Our contemporary concept of adopting an infant, with the connotations of nurture, care, and compassion, is, in fact, anachronistic. The common understanding of adoption in the Greco-Roman world would have been functional: it was a tool of the elite (especially the emperors) to secure succession, legacy, and inheritance. Adopted sons were pulled into a bigger story and expected to fulfill an imperial purpose. In those times, adoption was about the coalescing and movement of power, not the rescue of orphans. [Adopted, p. 23].
This understanding of adoption is important in that it reminds us that Paul always has in mind the message is the son of God, not Caesar. While Caesar shores up power through adoption, God need not do this. However, Paul understands that by using this terminology he is reinforcing what it means to belong to God’s family. We get to share in that power given to Jesus, not by natural descent but through the choice made by the heir who draws us into the family through the Spirit.

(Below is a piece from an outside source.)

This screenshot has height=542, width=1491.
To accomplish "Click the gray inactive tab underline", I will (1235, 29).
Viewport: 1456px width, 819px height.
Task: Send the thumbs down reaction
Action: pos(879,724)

As Nikondeha points out, in Paul’s understanding of adoption, we’re not merely “imperial functionaries; we are also family members. As family, we recognize one another as siblings and are invited into filial solidarity as adopted ones.” [Adopted,p. 24]. That suggests that Paul is interested not only in our relationship with God but our relationships with each other. We are family. Therefore, we should be in solidarity with one another in a way that transcends DNA. In fact, this relationship that exists through the Spirit’s indwelling stands before the relationship defined by blood/DNA. For those who do not belong to a physical family, for whatever reason, they do belong to the family of God, with Jesus as the older brother who welcomes us all into the circle. So, again, drawing on Nikondeha’s writings on adoption: “As heirs, we participate in extending God’s kingdom of peace. As a family, we recognize others as siblings who ought to be treated as such. As adopted ones, we extend that magnanimous belonging to others” [Adopted, p. 27]. One more word from Nikondeha on adoption: She writes that “adoption imbues belonging with elasticity—we know there is always room for more at the table and more in the family. As we shape our own communities of belonging, we have to run to keep up with the divine largess, since God keeps growing his family with great creativity and an ever-greater reach” [Adoption, p. 28]. Is not that Paul’s message? One’s place in the family doesn’t depend on blood but grace.
If we are siblings of Jesus, and therefore, heirs of the promises of God, which includes our redemption, then does this not ultimately lead to union with God? In a trinitarian reading of this passage, we can join with Eastern Christians in imagining how the Son became incarnate, bringing together humanity and divinity. To be in Christ, allows us to share in that reality, what Eastern Christians call theosis or deification. As Gregory Palamas shared in a sermon “Heaven is open to them to receive them in due course if, increasing in faith in God and righteousness according to faith, they receive power to become heirs of God and joint-heirs with Christ, sharing in His incorruptible life and immortality, inseparably united with Him and enjoying His glory (Rom. 8:17–18).